#### PROMPT:
Without the pictures, set down exactly the lines from the one that contains "Image resolution: width=1460" to the end of the entries, both included, and nothing besides.

DATA EXTRACT Start Marker

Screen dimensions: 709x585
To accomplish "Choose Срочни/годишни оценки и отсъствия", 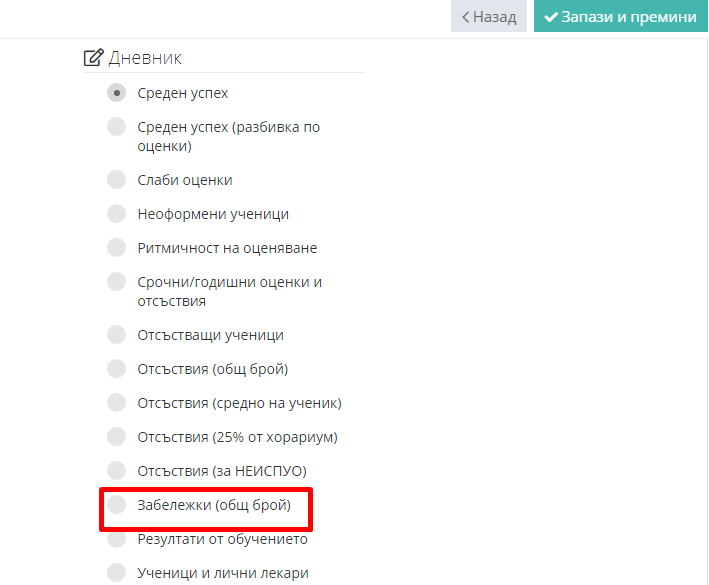I will 116,282.
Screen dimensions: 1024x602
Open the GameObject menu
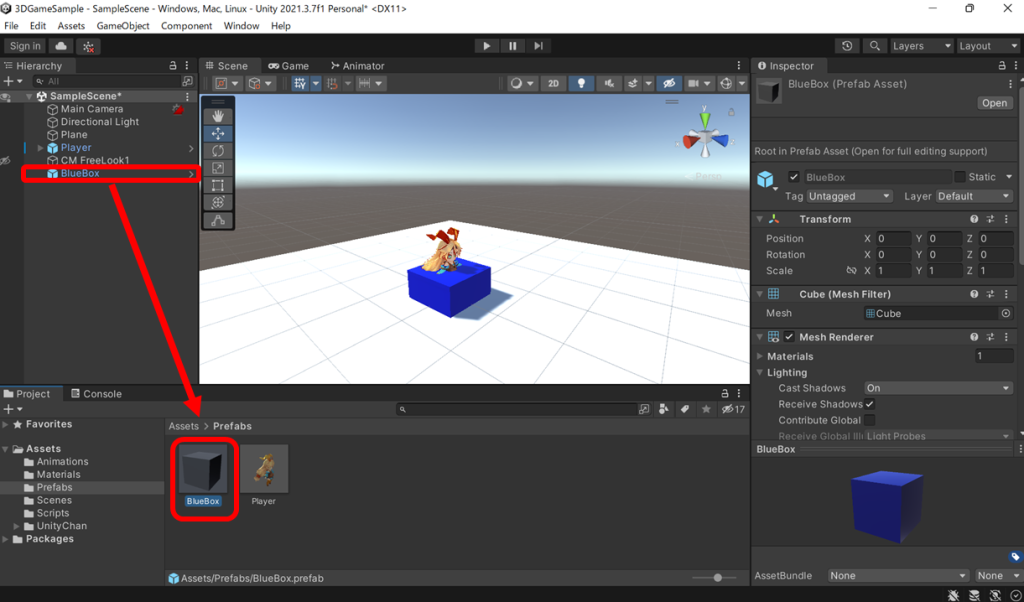[122, 25]
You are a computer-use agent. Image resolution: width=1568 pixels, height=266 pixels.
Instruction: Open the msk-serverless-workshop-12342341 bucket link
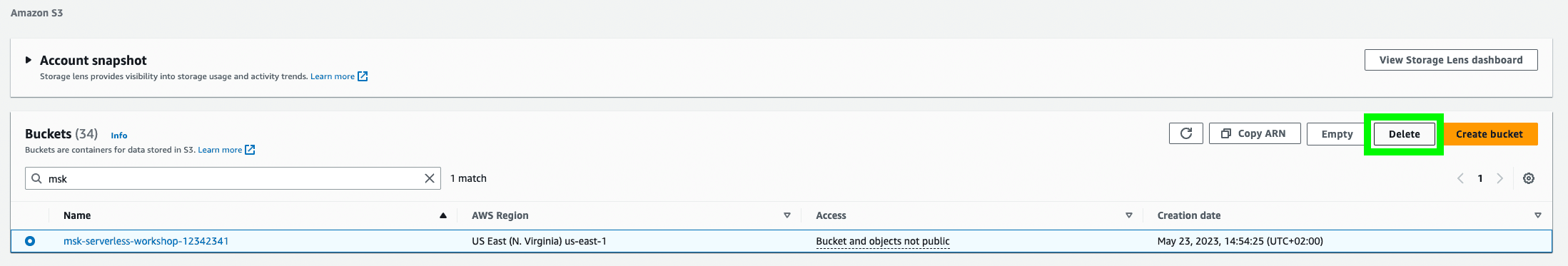(146, 241)
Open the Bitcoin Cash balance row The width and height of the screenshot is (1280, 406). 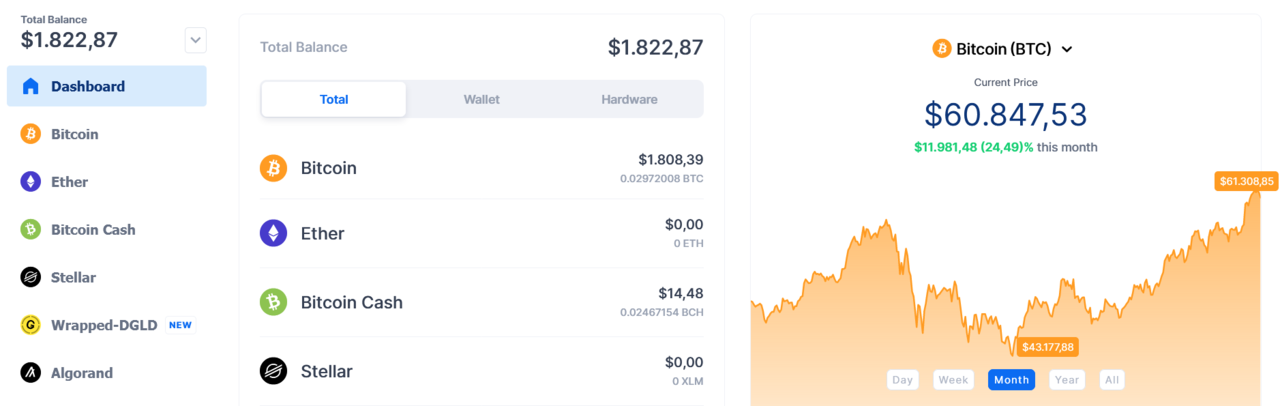(481, 302)
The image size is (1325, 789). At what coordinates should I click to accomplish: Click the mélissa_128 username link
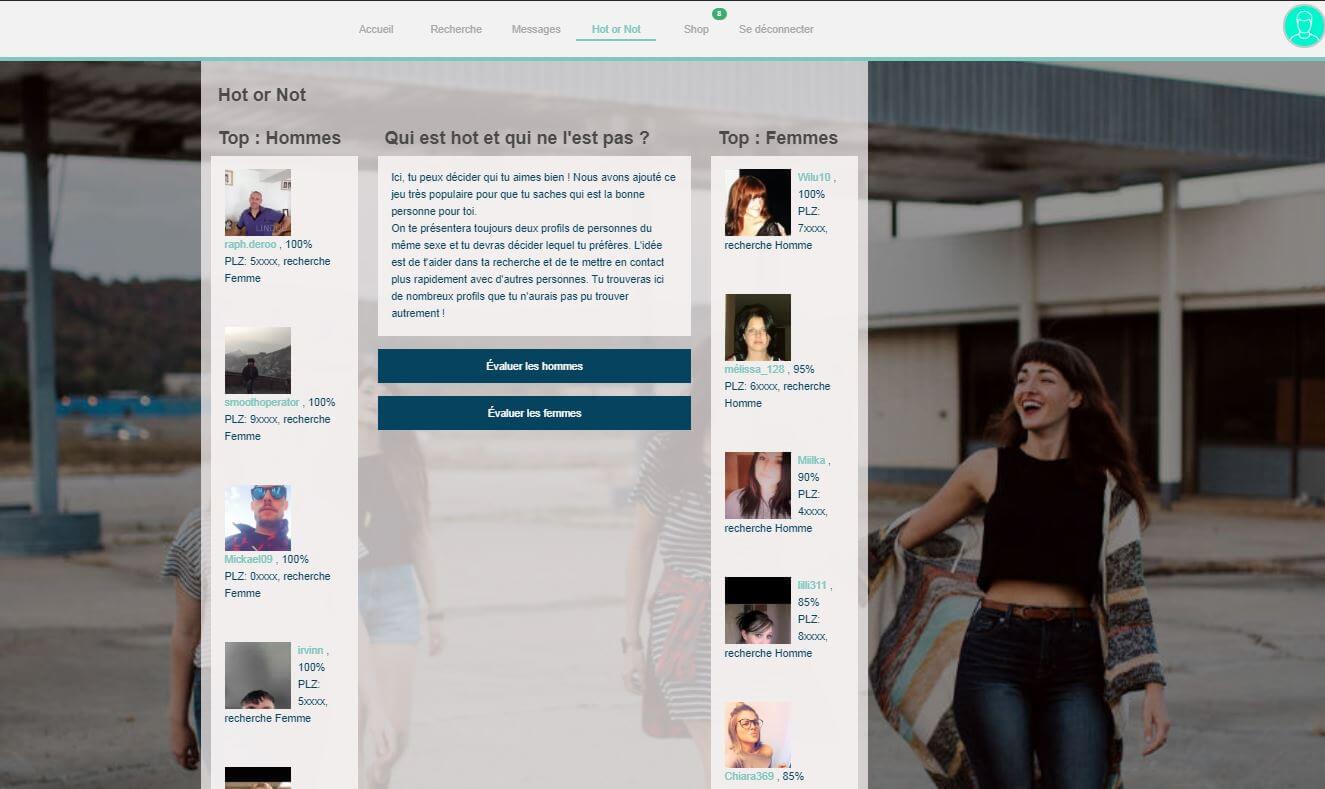(755, 369)
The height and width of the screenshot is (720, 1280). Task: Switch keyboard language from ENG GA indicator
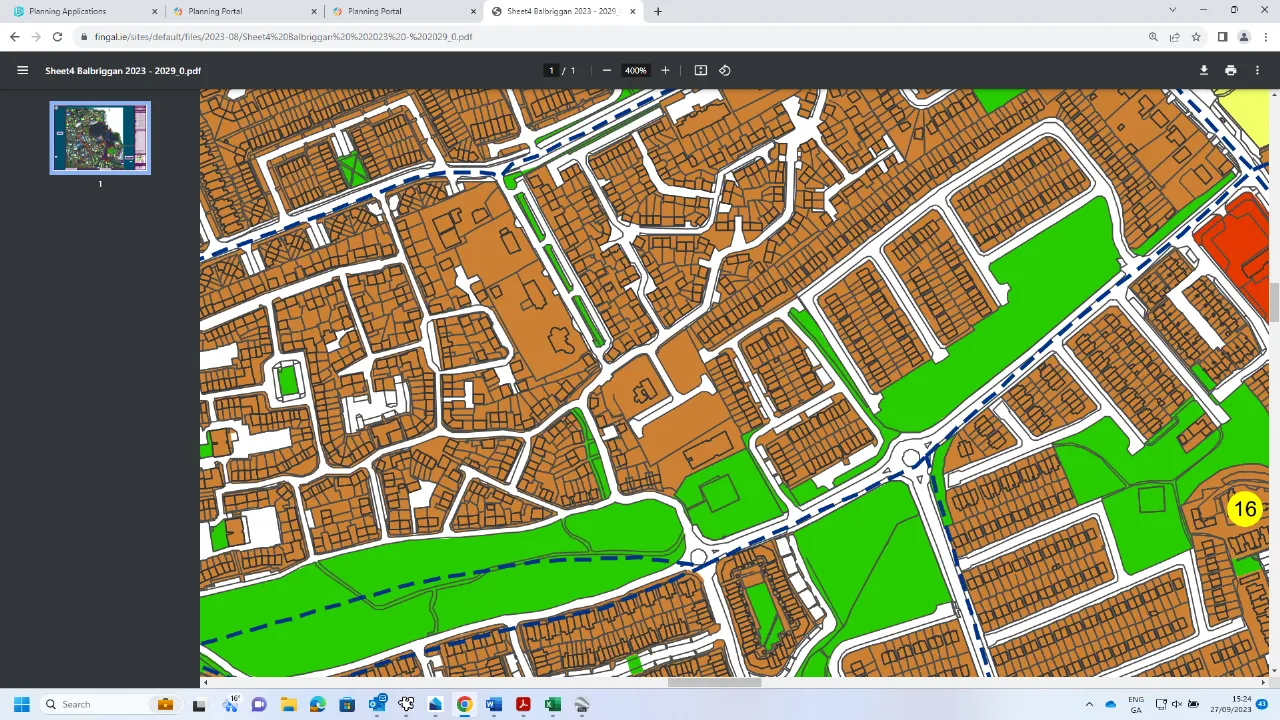1136,705
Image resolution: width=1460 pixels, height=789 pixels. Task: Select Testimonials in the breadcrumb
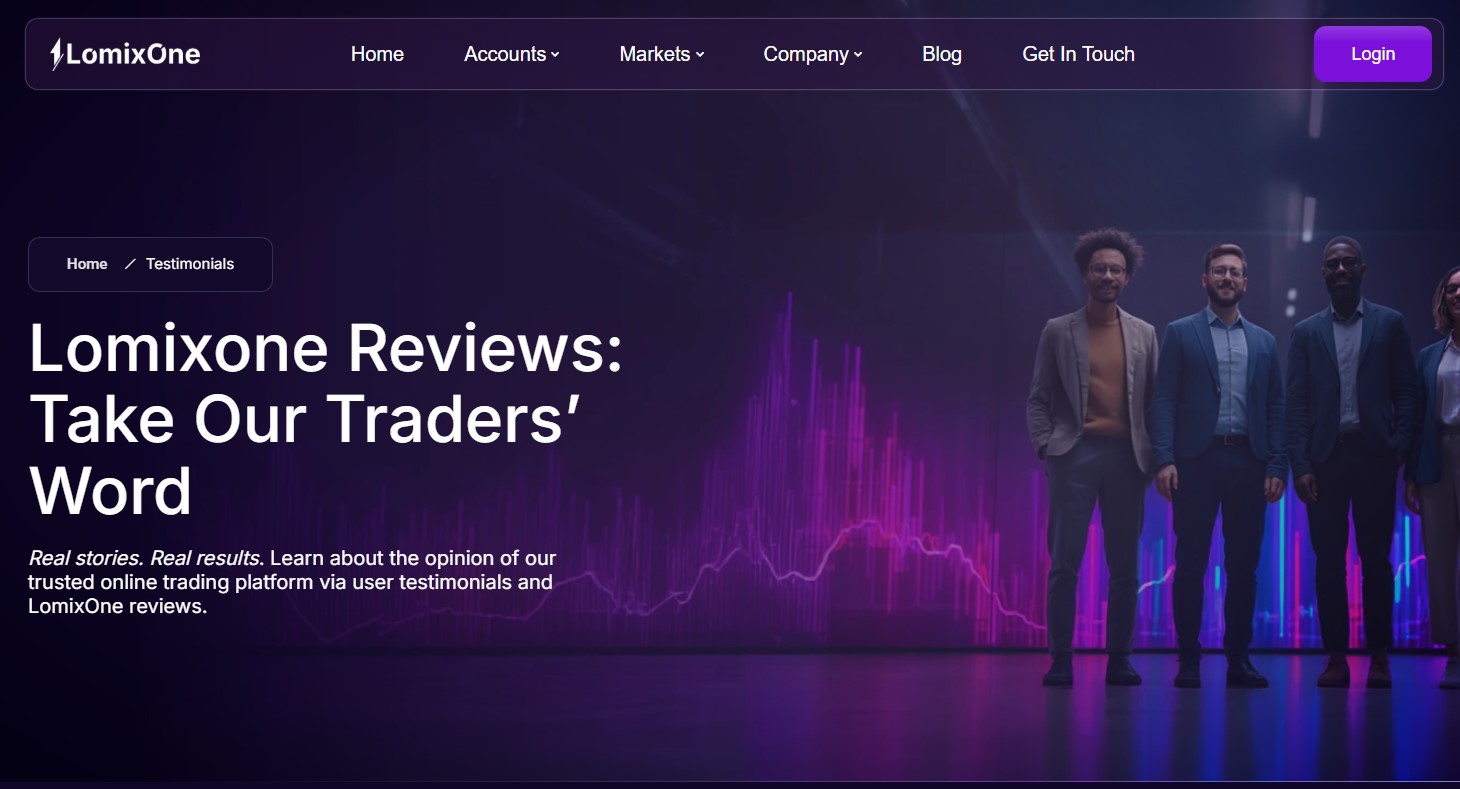[190, 264]
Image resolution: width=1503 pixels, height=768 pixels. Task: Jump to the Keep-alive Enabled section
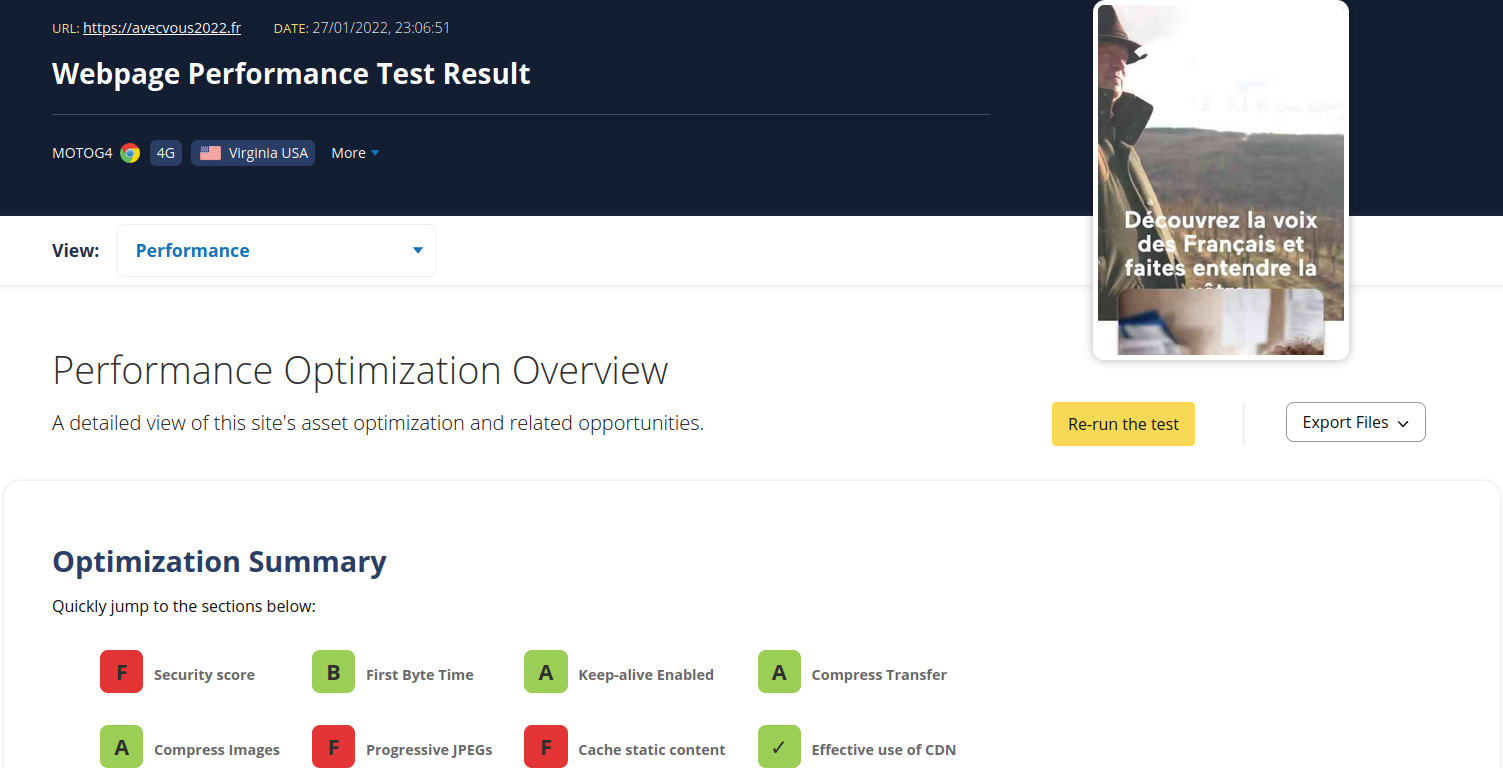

DATA EXTRACT End Marker

#### RESULT FOR THIS EXERCISE:
Image resolution: width=1460 pixels, height=789 pixels. Task: Select Testimonials in the breadcrumb
[190, 264]
Image resolution: width=1503 pixels, height=768 pixels. Task: Jump to the Keep-alive Enabled section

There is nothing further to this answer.